Instructions to follow —
Look through the data below. Show each line where the string "vertical" occurs.

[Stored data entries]
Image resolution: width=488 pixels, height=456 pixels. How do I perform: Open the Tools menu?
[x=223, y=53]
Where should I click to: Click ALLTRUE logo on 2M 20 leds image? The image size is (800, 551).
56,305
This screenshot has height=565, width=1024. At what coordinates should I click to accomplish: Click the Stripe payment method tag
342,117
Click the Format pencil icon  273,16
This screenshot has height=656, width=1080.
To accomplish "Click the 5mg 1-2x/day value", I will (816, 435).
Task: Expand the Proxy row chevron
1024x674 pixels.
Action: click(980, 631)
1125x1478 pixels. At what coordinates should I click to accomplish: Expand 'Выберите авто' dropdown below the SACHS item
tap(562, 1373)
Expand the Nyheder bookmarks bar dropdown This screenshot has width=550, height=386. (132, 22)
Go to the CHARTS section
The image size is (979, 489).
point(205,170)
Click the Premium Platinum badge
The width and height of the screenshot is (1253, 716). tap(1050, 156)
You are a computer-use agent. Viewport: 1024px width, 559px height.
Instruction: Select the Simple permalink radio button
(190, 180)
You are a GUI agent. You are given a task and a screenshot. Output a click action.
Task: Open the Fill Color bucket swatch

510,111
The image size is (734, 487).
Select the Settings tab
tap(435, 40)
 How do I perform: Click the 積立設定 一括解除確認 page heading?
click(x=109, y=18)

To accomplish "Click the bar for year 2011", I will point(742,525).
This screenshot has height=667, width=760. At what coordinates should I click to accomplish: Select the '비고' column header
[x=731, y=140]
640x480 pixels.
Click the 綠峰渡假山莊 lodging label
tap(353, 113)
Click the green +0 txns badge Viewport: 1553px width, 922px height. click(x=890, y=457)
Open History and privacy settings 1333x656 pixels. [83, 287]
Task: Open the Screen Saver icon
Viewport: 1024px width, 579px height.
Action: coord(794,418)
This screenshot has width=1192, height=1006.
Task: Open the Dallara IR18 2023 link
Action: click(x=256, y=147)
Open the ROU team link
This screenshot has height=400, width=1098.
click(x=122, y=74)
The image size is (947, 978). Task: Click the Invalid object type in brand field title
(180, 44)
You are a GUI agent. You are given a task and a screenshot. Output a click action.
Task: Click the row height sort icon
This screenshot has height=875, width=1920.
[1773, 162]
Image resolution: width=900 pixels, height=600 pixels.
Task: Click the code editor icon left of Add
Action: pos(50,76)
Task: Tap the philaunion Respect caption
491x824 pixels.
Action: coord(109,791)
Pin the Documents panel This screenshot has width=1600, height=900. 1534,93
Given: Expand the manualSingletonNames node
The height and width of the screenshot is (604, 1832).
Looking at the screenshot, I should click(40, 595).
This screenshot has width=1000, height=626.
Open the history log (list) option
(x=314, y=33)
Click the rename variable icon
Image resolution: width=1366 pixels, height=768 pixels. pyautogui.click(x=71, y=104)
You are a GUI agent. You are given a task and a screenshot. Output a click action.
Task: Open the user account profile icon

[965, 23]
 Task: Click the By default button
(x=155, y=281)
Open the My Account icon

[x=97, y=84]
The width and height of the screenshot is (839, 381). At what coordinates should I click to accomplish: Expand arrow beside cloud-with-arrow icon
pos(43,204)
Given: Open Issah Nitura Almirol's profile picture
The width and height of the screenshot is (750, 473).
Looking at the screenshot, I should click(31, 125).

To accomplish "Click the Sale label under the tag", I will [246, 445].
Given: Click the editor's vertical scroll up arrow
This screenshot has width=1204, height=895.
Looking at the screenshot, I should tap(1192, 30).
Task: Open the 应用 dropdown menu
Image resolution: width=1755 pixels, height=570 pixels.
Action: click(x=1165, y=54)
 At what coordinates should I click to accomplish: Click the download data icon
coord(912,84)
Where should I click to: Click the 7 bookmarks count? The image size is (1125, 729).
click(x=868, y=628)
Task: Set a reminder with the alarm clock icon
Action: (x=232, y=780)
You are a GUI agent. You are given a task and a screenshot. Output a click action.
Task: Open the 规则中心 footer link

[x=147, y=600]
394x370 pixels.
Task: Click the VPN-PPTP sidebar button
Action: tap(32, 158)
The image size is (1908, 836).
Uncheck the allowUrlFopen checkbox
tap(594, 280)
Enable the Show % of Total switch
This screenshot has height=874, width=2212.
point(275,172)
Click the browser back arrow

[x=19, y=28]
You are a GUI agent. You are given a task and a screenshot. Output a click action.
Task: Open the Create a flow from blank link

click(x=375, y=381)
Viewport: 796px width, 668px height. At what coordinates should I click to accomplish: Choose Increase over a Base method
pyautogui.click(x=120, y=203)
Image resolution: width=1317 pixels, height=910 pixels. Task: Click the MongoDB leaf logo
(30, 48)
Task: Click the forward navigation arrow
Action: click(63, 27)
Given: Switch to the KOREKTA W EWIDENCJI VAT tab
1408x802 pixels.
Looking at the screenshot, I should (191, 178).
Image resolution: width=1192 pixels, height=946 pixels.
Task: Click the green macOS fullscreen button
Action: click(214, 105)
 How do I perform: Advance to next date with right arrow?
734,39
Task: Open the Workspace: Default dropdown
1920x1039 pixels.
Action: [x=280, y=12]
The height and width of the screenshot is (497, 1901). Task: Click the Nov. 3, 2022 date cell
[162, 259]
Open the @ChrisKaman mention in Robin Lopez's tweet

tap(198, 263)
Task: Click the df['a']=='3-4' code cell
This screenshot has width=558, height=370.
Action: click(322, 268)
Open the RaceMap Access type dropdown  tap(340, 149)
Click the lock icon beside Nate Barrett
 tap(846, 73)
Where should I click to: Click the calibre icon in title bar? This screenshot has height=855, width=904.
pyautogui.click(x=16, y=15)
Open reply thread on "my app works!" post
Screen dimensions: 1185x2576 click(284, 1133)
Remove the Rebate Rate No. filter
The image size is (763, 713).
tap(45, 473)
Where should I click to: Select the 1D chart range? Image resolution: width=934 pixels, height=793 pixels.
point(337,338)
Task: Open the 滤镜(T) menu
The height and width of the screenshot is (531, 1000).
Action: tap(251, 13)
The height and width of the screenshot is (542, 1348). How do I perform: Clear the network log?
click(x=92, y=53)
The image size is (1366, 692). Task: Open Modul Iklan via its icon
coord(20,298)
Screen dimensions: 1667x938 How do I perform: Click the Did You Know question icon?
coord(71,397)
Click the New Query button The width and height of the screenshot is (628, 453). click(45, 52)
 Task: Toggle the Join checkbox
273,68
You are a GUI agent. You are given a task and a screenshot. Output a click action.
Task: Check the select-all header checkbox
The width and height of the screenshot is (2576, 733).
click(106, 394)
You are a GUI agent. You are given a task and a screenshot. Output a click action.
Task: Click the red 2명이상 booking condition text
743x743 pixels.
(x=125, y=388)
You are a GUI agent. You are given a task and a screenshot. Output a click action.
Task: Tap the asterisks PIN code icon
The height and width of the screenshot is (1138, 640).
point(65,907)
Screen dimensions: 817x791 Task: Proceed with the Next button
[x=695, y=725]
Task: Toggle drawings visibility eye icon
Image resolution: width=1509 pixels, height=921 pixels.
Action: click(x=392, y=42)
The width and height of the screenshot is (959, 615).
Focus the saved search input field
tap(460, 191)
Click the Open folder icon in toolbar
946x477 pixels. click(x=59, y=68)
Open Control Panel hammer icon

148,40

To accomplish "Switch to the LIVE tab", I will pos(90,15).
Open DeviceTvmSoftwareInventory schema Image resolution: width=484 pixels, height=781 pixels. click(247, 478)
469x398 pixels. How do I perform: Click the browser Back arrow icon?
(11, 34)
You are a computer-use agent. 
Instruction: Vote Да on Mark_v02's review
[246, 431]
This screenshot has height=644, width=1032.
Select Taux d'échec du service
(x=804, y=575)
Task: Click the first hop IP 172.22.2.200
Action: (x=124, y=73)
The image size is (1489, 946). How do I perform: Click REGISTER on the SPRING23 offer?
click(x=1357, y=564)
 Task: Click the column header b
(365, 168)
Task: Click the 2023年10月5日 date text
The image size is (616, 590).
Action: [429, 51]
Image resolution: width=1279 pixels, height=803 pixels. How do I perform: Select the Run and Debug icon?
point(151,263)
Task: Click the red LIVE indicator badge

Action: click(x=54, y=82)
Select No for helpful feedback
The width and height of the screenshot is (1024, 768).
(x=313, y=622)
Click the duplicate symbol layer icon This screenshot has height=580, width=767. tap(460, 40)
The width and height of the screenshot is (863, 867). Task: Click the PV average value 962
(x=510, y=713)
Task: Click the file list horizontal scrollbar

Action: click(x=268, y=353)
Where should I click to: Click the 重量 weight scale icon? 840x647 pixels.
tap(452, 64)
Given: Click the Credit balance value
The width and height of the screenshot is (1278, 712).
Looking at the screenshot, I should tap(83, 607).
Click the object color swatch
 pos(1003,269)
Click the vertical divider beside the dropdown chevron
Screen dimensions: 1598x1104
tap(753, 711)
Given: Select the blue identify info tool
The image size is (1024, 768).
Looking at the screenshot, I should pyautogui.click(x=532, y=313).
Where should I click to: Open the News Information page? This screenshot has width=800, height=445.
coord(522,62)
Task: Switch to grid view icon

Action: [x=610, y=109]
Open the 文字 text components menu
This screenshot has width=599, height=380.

Solution for this exercise —
Given: Click the editor's vertical scroll up arrow
Click the vertical divider beside the dropdown chevron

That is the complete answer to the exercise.